[Input data Boundary: Start]

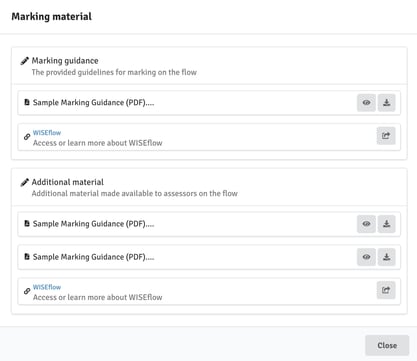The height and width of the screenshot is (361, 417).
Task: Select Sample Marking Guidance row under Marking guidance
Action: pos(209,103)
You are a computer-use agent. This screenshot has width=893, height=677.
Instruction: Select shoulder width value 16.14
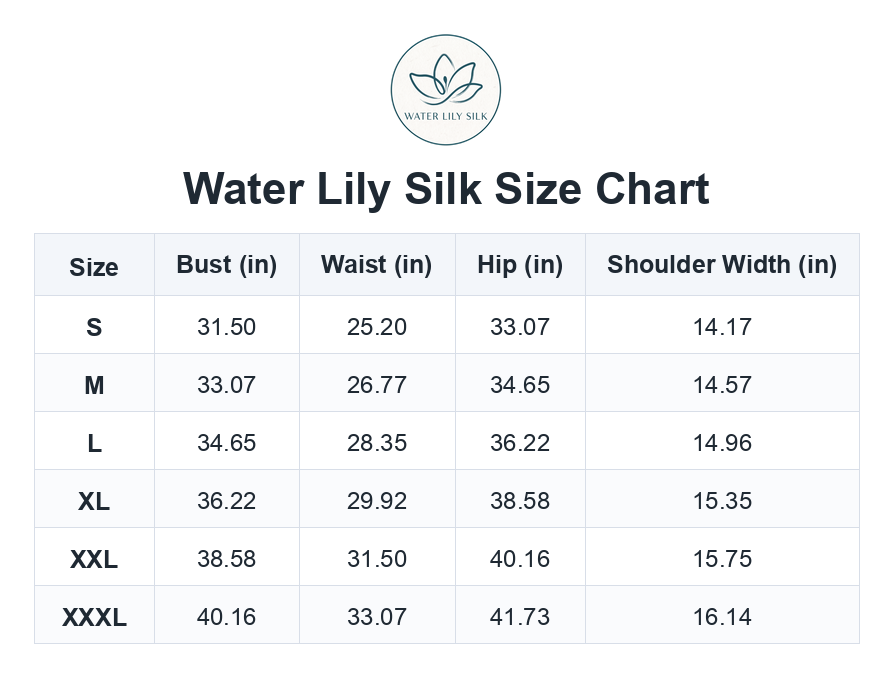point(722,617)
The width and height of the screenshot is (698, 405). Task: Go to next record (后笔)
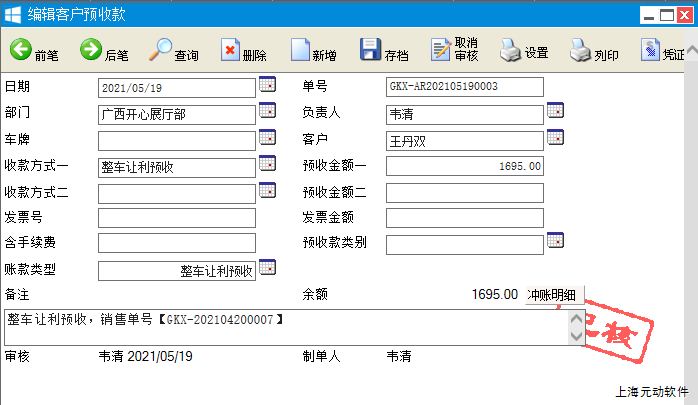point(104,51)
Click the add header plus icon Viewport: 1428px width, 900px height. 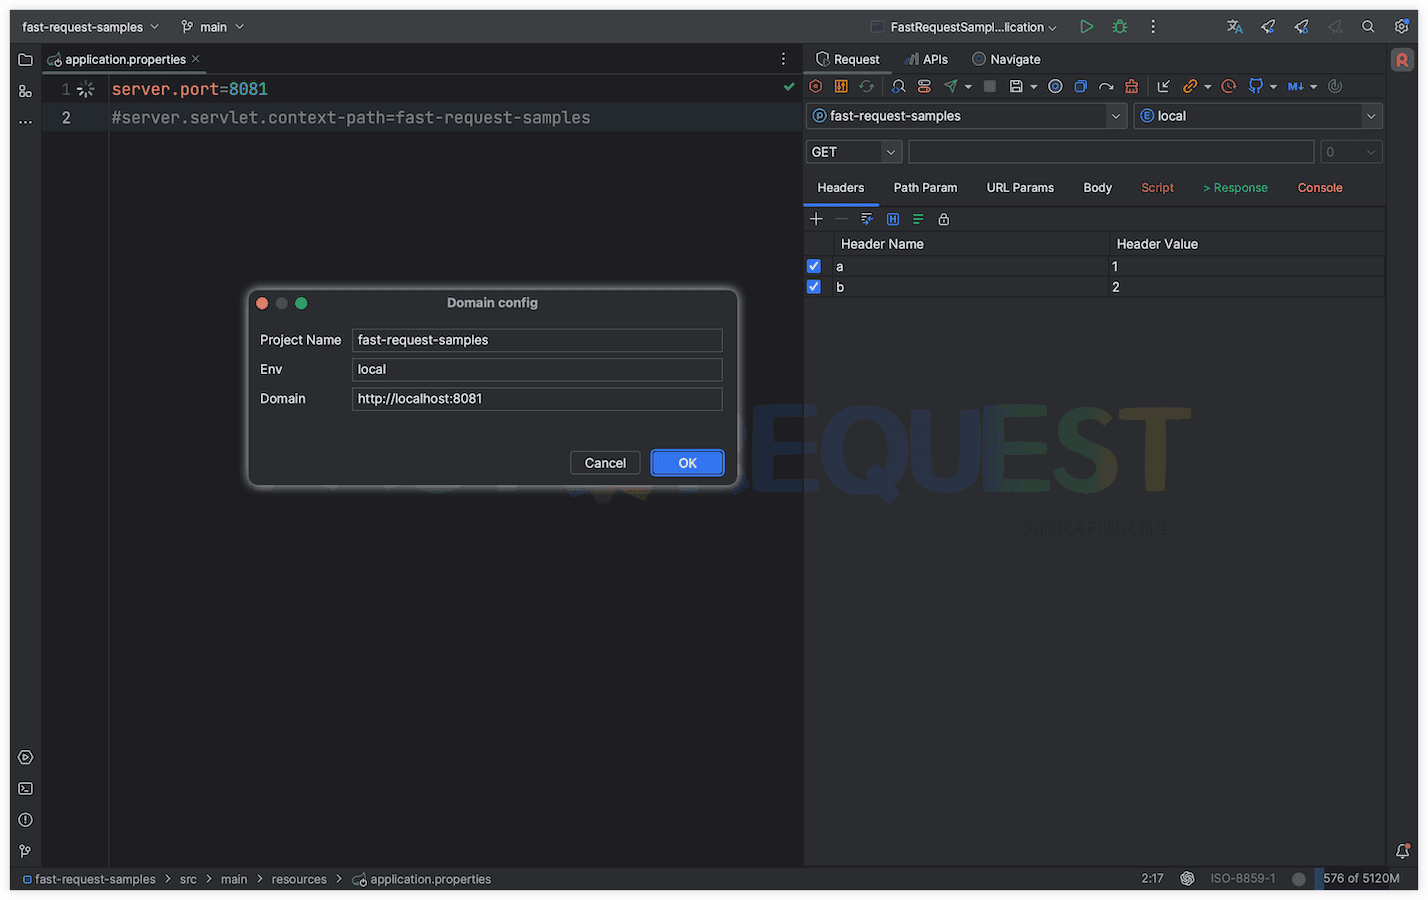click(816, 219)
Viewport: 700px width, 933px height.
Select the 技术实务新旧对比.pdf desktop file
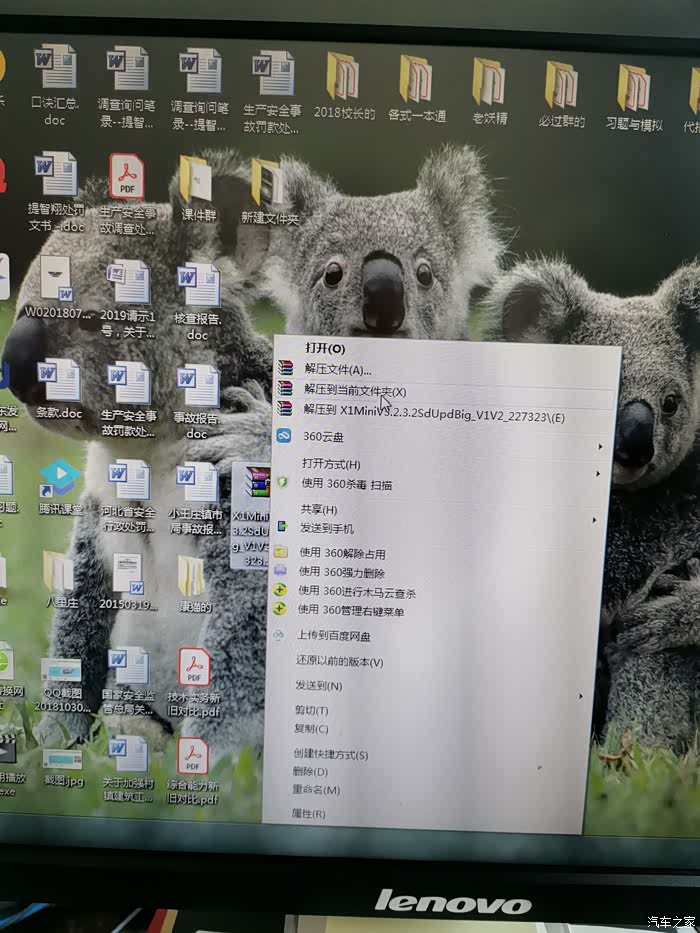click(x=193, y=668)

[Input data Boundary: End]

What is expected:
Without any pictures, please write out the lines from the one containing "Viewport: 700px width, 933px height." through the final line of the data, exactly and inclusive of both ends.

Answer below:
Viewport: 700px width, 933px height.
Select the 技术实务新旧对比.pdf desktop file
click(x=193, y=668)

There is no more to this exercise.